12 March, 2013
Punctuation: new uses, old abuses
Two of our friends came to stay this weekend, and I found one of them chortling over a funny article on collegehumor.com - 8 New and Necessary Punctuation Marks. These new punctuation marks include ones that indicate sincerity or sarcasm, which is a great idea - especially for use in social media. My favourite of the eight, however, is the Morgan Freemark - the punctuation mark you use to suggest the reader reads a particular phrase or passage in the voice of Morgan Freeman. Brilliant.
I love punctuation. I've blogged before about my love for the interrobang - a cross between an exclamation mark and a question mark. I'm also one of those writers who sprays commas, em-dashes and semi-colons willynilly around the place. Even the lack of punctuation can be very effective if used properly.

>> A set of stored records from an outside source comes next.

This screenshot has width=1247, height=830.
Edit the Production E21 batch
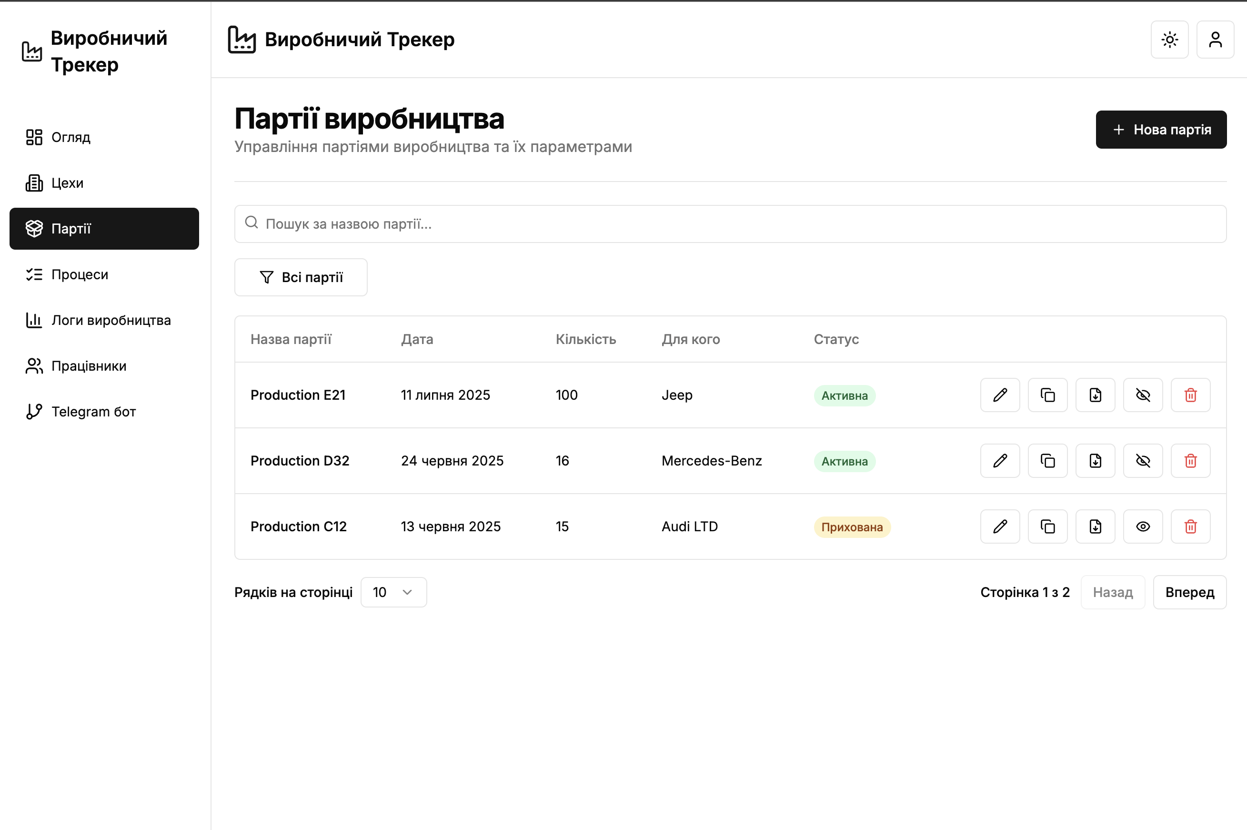(999, 395)
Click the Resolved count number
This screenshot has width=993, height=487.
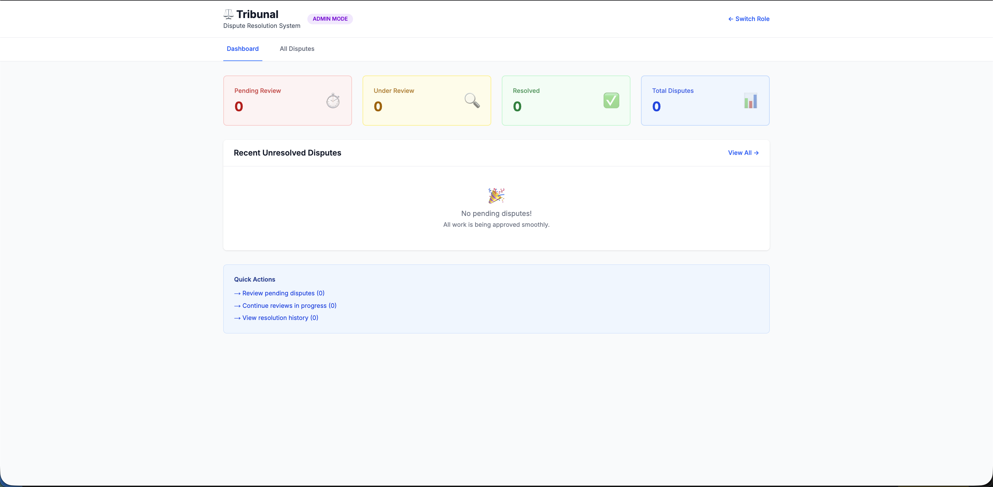517,107
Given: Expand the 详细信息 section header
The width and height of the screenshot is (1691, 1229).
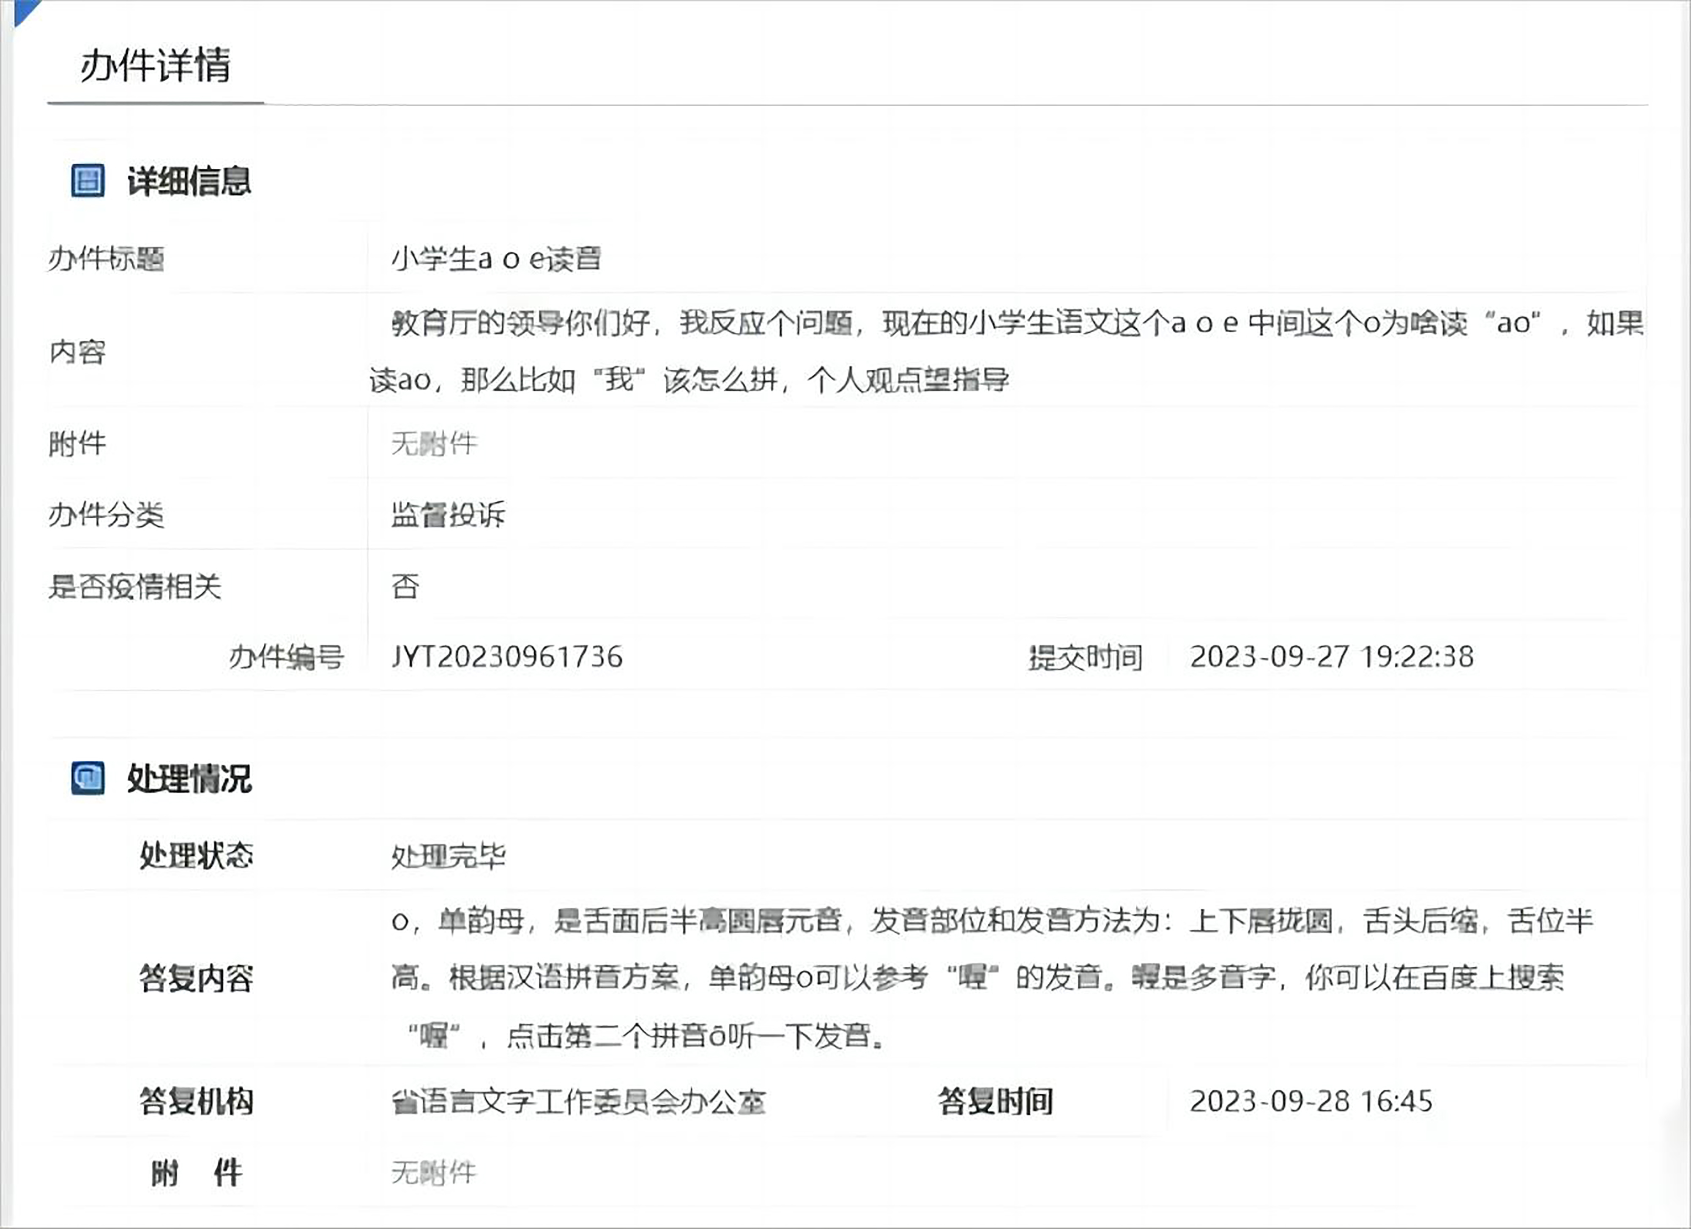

The final episode of Ulysses by James Joyce, Molly's Soliloquy, has no punctuation at all, not even apostrophes, yet it's brilliant and engaging and certainly not the hardest bit of Ulysses!

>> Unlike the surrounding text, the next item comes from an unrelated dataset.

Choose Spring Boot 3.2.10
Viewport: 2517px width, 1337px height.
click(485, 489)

I'm sure we've all come across punctuation that has been misused. The pub Robin Hoods Retreat in Bristol used to drive me mad every time I went past it, and I'm still trying to work out what the manufacturers of a bottle of lemonade I drank in my teens meant when they said it was made "with" real lemons.
But punctuation can be clever as well. I'm reminded of the Simpson's episode where Bart and Lisa are playing against each other in ice hockey. Lisa's supporters are chanting, "Kill Bart! Kill!", while Bart's supporters are chanting, "Kill, Bart! Kill!". Where have you seen puctuation that's made you cringe or laugh?
I've been trying to think of new punctuation that would aid me in my writing. What would you invent? For me, a mark that indicated a thought would be really useful. When you are writing in the third person, it's difficult to convey the thoughts of a character without resorting to clumsiness.
Sam thought it wasn't fair.
It wasn't fair, Sam thought.
"It isn't fair," Sam thought.
I don't like any of these. Nor do I like putting thoughts in italics. Of course, often you don't need to tag it at all - it's obvious that a statement is the thoughts of the character, but sometimes it would be nice to have a punctuation mark - perhaps one that looks like a cloud - to indicate internal thought in the middle of the narration. After all, we can indicate questions, even though it's usually obvious to the reader that a question is being asked. I'm struggling to think of a name for my new mark - what do you think I should call it? A thinkese? A thinkling mark? Hmmm...
Here are a couple of things to check out if punctuation is your thing:
The book Eats Shoots and Leaves by Lynne Truss (about either a panda, or a deadly diner).
The blog of unnecessary quotation marks.
The website where you can report apostrophe abuse.